Internal Audit (IA) Definition

An internal audit (IA) is an organizational initiative to monitor and analyze its own business operations in order to determine how well it conforms to a set of specific criteria.
In the enterprise, an internal audit can focus on enterprise risk management functions, security processes or maintaining regulatory compliance, as well as many other business departments and activities. As part of the internal audit plan, auditors try to find discrepancies between operational processes and what those processes are designed to do. If internal auditors do find discrepancies, these issues are included in the final report issued to company leadership so the processes can be improved.
Internal audit plans are often designed as a pre-emptive maneuver to maintain operational efficiency and financial reliability, as well as to safeguard assets.
Why internal audits matter
Regular internal audits assess a company’s controls and help uncover evidence of fraud, waste or abuse. The frequency of internal audits will depend on the department or process being examined. Some types of manufacturing may require daily audits for quality control, while a department such as human resources may require only an annual audit of records.

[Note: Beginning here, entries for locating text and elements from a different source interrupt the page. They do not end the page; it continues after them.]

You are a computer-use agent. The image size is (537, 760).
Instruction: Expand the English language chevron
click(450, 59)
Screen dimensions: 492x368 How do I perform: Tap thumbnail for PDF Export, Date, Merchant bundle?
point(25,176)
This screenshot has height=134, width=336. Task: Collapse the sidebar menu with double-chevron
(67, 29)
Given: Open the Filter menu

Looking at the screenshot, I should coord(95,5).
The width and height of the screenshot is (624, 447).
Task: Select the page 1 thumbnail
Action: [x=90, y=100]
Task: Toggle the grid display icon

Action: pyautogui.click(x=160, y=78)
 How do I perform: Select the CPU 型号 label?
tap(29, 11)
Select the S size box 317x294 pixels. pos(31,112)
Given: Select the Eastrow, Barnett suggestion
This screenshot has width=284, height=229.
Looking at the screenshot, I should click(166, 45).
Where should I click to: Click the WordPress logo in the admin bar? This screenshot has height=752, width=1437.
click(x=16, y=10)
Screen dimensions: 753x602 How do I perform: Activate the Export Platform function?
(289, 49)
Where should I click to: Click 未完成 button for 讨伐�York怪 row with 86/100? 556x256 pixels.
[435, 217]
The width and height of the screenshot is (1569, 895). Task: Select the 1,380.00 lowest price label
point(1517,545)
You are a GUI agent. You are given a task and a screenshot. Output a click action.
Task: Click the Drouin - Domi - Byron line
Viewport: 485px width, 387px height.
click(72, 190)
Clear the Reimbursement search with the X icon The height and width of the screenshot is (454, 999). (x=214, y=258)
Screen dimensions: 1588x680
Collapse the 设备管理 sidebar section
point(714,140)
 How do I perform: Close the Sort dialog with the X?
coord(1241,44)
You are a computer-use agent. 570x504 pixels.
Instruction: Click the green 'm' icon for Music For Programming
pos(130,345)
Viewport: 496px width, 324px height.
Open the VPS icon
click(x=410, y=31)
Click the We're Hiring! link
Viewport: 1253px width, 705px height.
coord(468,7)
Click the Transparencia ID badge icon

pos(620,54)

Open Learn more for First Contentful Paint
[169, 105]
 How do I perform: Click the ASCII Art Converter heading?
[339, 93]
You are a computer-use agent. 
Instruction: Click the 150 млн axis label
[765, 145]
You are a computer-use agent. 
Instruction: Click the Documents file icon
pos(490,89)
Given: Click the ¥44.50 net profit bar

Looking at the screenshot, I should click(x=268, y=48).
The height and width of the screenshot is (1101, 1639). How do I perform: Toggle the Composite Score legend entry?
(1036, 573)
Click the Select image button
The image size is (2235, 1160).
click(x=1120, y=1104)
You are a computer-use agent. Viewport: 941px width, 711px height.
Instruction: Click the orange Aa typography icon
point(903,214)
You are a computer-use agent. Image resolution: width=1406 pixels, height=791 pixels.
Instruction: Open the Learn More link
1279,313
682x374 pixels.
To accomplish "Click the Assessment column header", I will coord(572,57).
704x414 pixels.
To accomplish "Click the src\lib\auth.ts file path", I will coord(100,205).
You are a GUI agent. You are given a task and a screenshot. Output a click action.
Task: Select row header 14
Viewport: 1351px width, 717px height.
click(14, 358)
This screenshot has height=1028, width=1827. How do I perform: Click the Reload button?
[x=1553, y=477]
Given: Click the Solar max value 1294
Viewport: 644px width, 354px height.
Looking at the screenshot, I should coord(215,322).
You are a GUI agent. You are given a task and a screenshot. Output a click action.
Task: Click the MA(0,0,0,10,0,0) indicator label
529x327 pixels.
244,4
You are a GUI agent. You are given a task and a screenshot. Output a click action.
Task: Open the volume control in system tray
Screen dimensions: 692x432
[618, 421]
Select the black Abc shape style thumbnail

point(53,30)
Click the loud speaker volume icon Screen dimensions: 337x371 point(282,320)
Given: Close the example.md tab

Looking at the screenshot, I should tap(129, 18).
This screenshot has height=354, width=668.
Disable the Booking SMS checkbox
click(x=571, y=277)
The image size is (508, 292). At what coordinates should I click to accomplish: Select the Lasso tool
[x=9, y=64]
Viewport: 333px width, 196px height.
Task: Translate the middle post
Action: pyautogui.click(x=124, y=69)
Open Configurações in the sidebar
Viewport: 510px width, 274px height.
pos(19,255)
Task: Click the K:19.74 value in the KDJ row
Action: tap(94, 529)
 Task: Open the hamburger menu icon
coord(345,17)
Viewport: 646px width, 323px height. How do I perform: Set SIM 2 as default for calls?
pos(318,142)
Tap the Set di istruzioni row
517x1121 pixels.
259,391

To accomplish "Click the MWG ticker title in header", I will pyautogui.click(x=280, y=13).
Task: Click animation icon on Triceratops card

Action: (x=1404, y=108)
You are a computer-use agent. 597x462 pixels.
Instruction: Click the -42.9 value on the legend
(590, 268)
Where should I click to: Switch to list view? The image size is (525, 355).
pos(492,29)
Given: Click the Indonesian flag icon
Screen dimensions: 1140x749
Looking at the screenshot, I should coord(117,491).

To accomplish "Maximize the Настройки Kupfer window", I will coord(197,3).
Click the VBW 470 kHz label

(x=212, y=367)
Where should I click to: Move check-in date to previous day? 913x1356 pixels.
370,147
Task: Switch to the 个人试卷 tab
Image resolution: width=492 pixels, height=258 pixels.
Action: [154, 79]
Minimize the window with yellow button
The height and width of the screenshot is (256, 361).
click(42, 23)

Unlike an external auditor that primarily considers financial risk, the internal auditor examines issues relating to wide-ranging risks to the organization’s reputation and growth. For example, an internal audit can uncover threats to the organization’s reputation if it finds employee safety violations or instances where employees are treated unfairly. One of the internal auditor’s primary goals is to assess the management of risk and to ensure that risk management processes are efficient, effective, secure and compliant.
Once the internal audits are completed, auditors issue a final audit report outlining how well the systems and processes are working. This report is often provided first to the most senior levels of executive management, as well as to its internal audit committee. When required, internal auditors offer consulting help to improve areas in which systems and processes are lacking and conduct a follow-up audit to determine how well the improvements are working.
Information provided by internal auditors can help the company thrive in a competitive business environment and inform new initiatives to help it continue to prosper.
Internal auditing strategies
An internal auditor will typically analyze documents outlining a company’s mission, objectives and related performance, then determine how well these goals are being met. When gathering information for their final report, internal auditors will observe operations firsthand, take notes, review official documents and interview employees. The duration of the audit depends on its scope, as well as the size of the company or the department being audited.
Using various assessment techniques, the internal auditor will examine the effectiveness of internal control procedures and determine whether employees comply with internal control directives. These assessments can be completed after reviewing documents such as responsibility flowcharts, control policies and results from previous audits. The auditor can also conduct interviews with staff or examine processes firsthand to complete the assessment process.
Internal auditors also analyze business and financial transactions to determine falsehoods. Procedures examining transactions, inventory and financial statements can locate errors or falsehoods, as well as determine where in the process these instances occurred. These analyses can also target a specific process if the company wants to examine how well a particular control is working.
At the conclusion of the internal audit, the auditor will issue a formal report presenting significant findings. The final report includes a summary of the procedures and techniques used for completing the audit, a detailed description of audit findings and suggestions for improvements to internal controls and control procedures.
The internal audit function is different than an external audit. An external auditor reports to those outside the governing structure of the organization and focuses on determining the reliability and credibility of financial reports. An internal audit report is provided to those within the governing structure and is designed to educate management and employees about how they can operate the business better.